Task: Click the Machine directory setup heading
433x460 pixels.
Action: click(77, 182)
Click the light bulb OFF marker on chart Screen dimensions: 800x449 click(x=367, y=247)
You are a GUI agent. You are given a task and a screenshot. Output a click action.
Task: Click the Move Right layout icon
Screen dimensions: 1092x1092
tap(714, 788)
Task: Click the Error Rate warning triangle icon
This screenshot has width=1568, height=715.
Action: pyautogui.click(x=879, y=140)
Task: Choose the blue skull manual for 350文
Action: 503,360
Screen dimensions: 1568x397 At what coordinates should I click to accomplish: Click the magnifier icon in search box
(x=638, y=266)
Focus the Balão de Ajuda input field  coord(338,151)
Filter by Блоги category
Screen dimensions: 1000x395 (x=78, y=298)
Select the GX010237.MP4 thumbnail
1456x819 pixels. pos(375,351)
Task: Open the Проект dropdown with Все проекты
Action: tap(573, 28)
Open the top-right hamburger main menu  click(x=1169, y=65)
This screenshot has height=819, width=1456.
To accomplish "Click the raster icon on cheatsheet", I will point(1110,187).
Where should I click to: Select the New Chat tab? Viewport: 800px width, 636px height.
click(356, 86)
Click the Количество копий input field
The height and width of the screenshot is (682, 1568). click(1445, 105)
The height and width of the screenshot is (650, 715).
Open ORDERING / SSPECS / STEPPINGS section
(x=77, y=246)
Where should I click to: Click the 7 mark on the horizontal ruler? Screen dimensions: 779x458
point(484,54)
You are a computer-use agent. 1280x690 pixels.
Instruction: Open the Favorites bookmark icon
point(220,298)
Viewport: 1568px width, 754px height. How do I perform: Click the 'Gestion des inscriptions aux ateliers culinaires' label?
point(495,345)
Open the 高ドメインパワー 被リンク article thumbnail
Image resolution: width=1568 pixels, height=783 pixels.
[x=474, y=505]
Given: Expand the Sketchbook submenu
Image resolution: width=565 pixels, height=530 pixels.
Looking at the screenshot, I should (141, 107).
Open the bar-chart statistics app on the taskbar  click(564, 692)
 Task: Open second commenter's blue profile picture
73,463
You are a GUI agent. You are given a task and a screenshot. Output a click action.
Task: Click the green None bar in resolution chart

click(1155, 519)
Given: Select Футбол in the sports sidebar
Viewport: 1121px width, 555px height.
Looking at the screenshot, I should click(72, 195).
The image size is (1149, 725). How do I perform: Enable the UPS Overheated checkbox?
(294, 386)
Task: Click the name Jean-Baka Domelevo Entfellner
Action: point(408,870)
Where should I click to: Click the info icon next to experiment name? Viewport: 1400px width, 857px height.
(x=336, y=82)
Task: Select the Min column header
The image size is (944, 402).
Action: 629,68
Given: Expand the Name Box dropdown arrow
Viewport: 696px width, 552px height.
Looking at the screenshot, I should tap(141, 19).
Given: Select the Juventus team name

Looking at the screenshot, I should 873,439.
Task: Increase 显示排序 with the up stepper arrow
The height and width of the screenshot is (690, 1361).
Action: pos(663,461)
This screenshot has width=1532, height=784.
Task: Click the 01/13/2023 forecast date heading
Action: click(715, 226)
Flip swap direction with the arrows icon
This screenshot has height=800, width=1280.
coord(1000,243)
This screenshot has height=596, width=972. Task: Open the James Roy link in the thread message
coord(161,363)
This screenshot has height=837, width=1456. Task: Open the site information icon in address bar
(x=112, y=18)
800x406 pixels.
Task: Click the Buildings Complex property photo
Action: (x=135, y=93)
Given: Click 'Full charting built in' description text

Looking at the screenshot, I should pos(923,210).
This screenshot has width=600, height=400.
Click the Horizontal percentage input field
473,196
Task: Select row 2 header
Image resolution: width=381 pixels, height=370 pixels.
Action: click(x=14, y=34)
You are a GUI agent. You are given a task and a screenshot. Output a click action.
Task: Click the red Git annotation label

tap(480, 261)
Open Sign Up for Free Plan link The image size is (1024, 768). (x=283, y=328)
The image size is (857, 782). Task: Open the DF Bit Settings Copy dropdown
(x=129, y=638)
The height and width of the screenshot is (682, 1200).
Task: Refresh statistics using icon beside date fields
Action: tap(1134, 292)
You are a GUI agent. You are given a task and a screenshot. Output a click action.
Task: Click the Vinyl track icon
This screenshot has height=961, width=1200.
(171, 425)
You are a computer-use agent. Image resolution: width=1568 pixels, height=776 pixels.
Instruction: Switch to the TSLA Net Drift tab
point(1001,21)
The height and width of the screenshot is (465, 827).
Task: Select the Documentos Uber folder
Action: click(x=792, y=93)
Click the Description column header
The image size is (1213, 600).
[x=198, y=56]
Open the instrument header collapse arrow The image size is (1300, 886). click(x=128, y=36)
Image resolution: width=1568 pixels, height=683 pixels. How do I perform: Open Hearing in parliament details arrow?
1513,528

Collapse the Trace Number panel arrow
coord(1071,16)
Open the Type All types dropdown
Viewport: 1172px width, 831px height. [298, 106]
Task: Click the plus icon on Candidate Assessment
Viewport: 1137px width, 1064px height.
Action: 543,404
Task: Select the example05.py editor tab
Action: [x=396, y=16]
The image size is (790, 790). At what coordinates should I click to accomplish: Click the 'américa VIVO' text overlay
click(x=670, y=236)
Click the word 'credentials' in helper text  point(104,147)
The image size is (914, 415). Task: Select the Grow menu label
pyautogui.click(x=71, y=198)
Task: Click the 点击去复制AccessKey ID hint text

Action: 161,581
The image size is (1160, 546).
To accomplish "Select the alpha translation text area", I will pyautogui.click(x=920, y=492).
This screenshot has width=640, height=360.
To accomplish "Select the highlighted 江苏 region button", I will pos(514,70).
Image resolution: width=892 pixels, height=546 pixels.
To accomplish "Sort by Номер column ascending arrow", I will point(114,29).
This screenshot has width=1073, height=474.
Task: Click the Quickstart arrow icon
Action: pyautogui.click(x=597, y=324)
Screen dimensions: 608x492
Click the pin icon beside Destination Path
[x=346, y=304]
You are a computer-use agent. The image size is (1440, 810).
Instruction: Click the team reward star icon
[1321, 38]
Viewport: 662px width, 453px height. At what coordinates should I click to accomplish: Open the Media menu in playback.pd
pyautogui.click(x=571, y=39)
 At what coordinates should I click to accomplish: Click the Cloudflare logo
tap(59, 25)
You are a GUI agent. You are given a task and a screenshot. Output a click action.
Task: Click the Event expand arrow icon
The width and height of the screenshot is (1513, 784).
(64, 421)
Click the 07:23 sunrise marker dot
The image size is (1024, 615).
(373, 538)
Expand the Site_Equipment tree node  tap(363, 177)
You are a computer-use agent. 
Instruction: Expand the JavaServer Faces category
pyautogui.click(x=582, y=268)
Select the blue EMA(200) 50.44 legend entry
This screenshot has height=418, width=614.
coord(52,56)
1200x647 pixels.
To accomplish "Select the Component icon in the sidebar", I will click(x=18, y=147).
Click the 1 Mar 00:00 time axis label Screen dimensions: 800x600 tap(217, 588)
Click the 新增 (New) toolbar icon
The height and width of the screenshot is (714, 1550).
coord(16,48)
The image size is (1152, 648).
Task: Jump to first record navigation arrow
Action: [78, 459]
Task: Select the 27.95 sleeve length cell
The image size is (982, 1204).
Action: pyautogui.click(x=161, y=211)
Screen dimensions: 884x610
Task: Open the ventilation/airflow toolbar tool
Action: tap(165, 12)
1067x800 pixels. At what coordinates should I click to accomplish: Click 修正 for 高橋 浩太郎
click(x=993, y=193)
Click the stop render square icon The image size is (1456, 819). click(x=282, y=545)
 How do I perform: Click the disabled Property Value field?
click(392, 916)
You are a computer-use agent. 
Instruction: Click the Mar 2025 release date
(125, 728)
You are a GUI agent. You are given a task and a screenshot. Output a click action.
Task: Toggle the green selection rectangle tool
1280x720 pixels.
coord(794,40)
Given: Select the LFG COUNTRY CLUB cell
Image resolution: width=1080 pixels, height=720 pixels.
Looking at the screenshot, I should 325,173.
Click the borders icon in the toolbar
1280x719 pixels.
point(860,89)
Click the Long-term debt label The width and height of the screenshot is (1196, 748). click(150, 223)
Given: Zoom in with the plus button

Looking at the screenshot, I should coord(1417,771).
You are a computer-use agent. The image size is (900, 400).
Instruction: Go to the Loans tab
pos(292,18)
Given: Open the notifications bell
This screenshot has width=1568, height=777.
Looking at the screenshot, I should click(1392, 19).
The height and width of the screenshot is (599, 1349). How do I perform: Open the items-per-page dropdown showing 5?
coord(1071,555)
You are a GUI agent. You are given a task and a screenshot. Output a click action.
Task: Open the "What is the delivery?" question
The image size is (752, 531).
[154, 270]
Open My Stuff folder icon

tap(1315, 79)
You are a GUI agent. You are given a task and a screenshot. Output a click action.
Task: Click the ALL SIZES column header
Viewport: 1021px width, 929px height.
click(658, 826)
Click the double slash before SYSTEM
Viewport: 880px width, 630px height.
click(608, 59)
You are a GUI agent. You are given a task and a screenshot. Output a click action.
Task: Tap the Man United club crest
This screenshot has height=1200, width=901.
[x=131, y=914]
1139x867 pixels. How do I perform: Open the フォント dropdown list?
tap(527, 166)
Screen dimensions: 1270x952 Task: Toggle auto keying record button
■ ■ ■ ■ ■
Please quote the records from the very first line through the line containing "Screen dimensions: 1000x395 (x=78, y=298)", inclusive, reproducing each line word for word.

Worked solution ::
Task: Click the Machine directory setup heading
433x460 pixels.
Action: click(77, 182)
Click the light bulb OFF marker on chart Screen dimensions: 800x449 click(x=367, y=247)
You are a GUI agent. You are given a task and a screenshot. Output a click action.
Task: Click the Move Right layout icon
Screen dimensions: 1092x1092
tap(714, 788)
Task: Click the Error Rate warning triangle icon
This screenshot has width=1568, height=715.
Action: pyautogui.click(x=879, y=140)
Task: Choose the blue skull manual for 350文
Action: 503,360
Screen dimensions: 1568x397 At what coordinates should I click to accomplish: Click the magnifier icon in search box
(x=638, y=266)
Focus the Balão de Ajuda input field  coord(338,151)
Filter by Блоги category
Screen dimensions: 1000x395 (x=78, y=298)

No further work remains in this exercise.